'''
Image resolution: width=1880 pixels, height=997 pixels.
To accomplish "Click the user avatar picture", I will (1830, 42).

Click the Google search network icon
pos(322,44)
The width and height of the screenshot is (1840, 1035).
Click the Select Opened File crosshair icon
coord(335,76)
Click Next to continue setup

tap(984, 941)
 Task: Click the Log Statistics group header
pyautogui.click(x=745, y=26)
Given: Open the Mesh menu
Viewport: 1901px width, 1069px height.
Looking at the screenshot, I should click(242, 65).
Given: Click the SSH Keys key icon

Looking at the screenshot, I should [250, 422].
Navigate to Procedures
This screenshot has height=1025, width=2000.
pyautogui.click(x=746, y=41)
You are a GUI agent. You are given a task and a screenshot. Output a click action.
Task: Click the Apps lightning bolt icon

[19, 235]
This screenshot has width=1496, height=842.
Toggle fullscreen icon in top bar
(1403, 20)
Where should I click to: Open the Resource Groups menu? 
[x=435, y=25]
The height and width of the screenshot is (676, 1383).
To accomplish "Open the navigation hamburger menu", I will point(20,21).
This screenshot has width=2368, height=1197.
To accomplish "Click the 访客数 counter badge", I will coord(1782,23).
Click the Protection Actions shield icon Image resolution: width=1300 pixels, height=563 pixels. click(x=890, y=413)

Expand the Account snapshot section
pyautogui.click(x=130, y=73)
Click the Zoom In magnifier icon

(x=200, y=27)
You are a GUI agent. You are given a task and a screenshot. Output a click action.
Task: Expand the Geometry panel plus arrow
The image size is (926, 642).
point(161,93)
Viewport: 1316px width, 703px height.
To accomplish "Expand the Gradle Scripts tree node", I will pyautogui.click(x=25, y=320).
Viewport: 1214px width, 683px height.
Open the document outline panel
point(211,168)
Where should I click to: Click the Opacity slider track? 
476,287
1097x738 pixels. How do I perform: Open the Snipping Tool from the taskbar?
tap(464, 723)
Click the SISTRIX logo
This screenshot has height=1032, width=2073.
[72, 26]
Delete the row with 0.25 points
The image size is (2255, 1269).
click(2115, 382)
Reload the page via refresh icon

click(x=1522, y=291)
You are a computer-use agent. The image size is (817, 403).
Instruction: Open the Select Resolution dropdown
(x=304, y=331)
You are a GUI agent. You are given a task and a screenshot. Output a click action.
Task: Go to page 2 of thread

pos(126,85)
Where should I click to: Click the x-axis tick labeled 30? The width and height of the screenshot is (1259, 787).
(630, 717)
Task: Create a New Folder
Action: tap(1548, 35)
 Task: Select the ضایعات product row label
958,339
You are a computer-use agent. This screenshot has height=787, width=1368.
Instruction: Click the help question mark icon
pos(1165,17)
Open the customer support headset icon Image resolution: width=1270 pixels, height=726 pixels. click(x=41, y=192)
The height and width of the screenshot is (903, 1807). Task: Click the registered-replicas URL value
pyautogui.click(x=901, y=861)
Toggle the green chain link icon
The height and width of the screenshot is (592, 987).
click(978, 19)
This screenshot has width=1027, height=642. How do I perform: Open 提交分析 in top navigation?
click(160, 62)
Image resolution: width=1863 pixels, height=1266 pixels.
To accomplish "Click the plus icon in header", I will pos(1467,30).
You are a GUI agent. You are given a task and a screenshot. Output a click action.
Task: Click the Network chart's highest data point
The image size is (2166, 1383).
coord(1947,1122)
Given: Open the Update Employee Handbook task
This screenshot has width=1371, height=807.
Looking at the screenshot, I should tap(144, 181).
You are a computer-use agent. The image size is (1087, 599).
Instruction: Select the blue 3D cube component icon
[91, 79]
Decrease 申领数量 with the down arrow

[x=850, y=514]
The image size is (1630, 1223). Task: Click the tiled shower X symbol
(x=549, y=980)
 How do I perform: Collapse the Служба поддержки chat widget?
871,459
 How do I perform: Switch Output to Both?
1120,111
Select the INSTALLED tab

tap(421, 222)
'''
When the word "computer" turns up on a line of the material above, copy that line.

▸ Output of the task
You are a computer-use agent. The image size is (817, 403).
You are a computer-use agent. This screenshot has height=787, width=1368.
You are a computer-use agent. The image size is (1087, 599).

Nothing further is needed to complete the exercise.